Marcus Goldman, diciamocelo, è di un’irrequietezza che nemmeno io quando finisco le scorte di Aperol. Se ne va a zonzo per l’America cercando l’amore, Harry Quebert, una cena a scrocco dal suo amico detective Perry Gahalowood, fino al momento in cui il destino lo prende di nuovo per i capelli e lo costringe a investigare su un caso a cui aveva lavorato Perry undici anni prima: l’omicidio della giovane Alaska Sanders, i cui colpevoli vengono arrestati grazie a prove schiaccianti che li conducono, in ultima battuta, alla confessione. Uno dei due muore, mentre l’altro si trova a scontare un ergastolo in prigione. A causa di una strana richiesta d’aiuto, finita nelle mani sbagliate, il vecchio caso torna a tormentare i personaggi e a orchestrare la seconda avventura ufficiale del duo Goldman-Gahalowood.

FINE TRAMA IRREQUIETA

Come nel caso dei precedenti libri dello scrittore, anche in questo si procede per salti temporali e geografici distanti parecchi anni e miglia, per ricostruire una storia che fa un po’ come la carta igienica Tenderly del vecchio spot: rotola impazzita per la sua strada, fregandosene bellamente dei detective che cercano di rimetterla al suo posto, a portata di water. Avviso subito che, per questa recensione, la smetto con le metafore.
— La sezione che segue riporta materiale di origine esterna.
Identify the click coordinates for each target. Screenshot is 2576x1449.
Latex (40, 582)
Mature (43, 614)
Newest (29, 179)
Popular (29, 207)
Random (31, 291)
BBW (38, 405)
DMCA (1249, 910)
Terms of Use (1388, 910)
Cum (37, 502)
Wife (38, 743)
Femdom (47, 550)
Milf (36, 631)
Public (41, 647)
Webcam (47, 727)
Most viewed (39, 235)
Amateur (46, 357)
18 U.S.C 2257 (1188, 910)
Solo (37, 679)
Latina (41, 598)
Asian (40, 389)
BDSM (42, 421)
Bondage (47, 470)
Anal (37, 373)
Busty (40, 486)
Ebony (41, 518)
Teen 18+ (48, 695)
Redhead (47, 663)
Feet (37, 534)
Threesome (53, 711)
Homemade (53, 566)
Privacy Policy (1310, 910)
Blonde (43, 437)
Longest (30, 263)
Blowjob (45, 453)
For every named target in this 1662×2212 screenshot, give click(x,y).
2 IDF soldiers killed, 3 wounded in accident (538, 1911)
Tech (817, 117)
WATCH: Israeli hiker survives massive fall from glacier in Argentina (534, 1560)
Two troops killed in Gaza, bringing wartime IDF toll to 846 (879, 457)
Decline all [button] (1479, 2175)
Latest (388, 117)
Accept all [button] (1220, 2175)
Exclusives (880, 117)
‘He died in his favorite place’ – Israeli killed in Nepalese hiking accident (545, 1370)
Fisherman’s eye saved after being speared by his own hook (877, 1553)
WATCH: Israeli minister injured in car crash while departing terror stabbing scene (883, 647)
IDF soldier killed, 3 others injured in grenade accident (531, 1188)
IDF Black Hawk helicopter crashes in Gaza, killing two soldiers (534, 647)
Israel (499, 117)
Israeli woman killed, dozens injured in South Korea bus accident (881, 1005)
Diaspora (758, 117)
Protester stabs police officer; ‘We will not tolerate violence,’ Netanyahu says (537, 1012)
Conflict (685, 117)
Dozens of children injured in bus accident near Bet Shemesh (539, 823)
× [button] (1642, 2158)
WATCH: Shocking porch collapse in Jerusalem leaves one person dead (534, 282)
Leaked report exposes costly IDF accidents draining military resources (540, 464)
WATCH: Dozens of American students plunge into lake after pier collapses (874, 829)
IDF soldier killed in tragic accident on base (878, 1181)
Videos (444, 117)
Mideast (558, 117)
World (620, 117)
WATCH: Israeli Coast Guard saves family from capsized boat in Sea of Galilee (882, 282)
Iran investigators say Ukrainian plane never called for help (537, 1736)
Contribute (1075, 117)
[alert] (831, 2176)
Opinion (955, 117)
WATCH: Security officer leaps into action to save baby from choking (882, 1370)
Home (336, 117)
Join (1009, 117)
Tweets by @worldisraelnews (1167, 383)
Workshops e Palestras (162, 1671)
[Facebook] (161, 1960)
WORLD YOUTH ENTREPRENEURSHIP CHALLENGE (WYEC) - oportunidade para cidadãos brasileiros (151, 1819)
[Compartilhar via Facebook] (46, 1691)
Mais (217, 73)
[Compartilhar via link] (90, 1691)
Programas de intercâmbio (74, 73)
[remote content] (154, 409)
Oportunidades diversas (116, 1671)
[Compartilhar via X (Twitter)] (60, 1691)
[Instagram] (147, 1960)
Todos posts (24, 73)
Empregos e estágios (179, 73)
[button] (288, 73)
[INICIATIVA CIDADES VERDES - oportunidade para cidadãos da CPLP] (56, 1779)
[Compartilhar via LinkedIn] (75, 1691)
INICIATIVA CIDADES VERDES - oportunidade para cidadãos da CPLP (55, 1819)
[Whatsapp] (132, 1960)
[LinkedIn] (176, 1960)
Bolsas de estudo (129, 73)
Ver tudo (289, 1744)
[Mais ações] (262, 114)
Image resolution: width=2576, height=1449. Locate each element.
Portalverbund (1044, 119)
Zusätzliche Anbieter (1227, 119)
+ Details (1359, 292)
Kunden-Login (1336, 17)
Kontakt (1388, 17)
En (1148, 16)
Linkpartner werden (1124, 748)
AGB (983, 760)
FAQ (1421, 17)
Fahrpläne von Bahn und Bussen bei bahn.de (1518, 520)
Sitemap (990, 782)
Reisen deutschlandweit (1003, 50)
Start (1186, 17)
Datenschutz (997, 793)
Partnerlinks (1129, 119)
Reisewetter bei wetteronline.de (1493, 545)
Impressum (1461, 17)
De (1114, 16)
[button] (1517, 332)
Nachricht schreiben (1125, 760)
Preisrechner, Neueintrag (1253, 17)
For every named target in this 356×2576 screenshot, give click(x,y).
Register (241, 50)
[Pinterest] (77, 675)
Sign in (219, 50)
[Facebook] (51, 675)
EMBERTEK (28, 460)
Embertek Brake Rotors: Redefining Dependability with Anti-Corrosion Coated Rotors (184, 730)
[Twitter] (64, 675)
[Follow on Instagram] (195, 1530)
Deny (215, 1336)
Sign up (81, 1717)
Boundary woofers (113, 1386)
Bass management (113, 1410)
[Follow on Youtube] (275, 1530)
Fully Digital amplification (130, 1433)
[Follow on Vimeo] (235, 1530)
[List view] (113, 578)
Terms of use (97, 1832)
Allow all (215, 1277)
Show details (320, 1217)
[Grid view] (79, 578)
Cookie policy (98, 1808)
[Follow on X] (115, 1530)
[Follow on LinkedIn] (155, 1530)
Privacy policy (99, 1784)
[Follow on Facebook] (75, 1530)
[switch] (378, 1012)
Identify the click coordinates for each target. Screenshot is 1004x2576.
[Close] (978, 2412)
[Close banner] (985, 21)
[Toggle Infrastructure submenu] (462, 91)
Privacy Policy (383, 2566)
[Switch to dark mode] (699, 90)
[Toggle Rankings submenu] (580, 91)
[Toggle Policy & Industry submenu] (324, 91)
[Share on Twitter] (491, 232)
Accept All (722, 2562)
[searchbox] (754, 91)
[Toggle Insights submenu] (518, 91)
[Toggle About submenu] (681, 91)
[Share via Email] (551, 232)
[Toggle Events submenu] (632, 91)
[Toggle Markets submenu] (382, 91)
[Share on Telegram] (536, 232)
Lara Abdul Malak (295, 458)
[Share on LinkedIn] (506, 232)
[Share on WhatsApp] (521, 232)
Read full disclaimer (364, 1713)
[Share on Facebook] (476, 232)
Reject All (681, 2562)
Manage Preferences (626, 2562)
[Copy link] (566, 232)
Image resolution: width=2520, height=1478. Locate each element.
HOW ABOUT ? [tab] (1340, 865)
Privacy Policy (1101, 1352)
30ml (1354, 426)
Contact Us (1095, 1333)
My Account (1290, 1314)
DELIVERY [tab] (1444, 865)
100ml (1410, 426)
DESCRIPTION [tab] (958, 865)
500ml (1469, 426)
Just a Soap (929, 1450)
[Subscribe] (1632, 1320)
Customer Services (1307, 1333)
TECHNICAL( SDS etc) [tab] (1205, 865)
Il salto in lungo e in largo giova alla suspance del lettore di thriller, che ama essere preso bonariamente in giro dal buon scrittore che tiranneggia informazioni e centellina prove, per lasciarlo a bocca aperta fino all’ultima pagina. Succede anche qui. Ma…

Ora, ammetto che questa parte si basa esclusivamente sul mio personalissimo gusto di lettrice di gialli e affini, ma non posso fare a meno di dichiararlo: la componente privata di Marcus Goldman, in questo caso, sembra inserita con l’ignobile intento di far innervosire il lettore, che vuole solo capire cosa sia successo alla povera Alaska, non quanto sia sentimentalmente handicappato il protagonista. Ti ritrovi a urlare: Marcus, ti levi dal cazzo caso, cortesemente? Capendo con sommo rammarico, calzando parimenti i panni di un investigatore, che si tratta di un’operazione commerciale volta a ricordare al pubblico che, se non si sono lette le precedenti opere, La verità sul caso Harry Quebert e Il libro dei Baltimore, a cui i riferimenti non sono chiari, ma fosforescenti, non si gusta appieno Il caso Alaska Sanders. Un calcio in culo al reparto marketing.

Non spendo troppe parole sui personaggi, perché, nonostante tutto, Dicker li tratteggia bene, donando loro motivazioni convincenti e legami solidi abbastanza da farti comprendere appieno l’epilogo della vicenda. Scopriamo attraverso gli occhi della sua creatura, Marcus, che Dicker deve rifuggire le grandi metropoli americane (Marcus abita a New York, ma si trova sempre in macchina, col dubbio che la corretta traduzione di “Range Rover” sia in realtà “Camper” o “Caravan”) per fotografare la vita semplice di piccole cittadine costiere, dove i ritmi sonnolenti scandiscono esistenze poco pretenziose. E che deve avere anche un problema con la sua fama, il Joel. L’autore infatti rende protagonista di ben 4 libri su 6 attivi uno scrittore (in 3, lo stesso Marcus) con evidenti problemi personali da imputare alla fama, colpevole di avergli rubato l’amore e persino la pace dello spirito. Joel, ma allora vai a fare il metalmeccanico, porca miseria. Oppure chiamami, io una manciatina di single le conosco, basta che vinci i tuoi demoni interiori prima del prossimo libro, che se me lo dipingi ancora come thriller e poi distruggi il ritmo tensivo a suon di seghe mentali del protagonista scrittore, ti prendo a mazzate col tuo libro da cinque chili.

“Certo che lo sapevamo. Del resto, è stata Donna Sanders, la madre di Alaska, a consegnarci questo articolo. Ma guardi la data: settembre 1998. Alaska vince un importante concorso di bellezza e subito dopo se ne va a Mount Pleasant. E’ strano, no? Mi rendo conto che all’epoca ci siamo posti la domanda in modo sbagliato. Non si trattava di sapere perché Alaska fosse venuta a Mount Pleasant, ma perché avesse lasciato Salem.”                                                                                                                                          Era un’ottima domanda.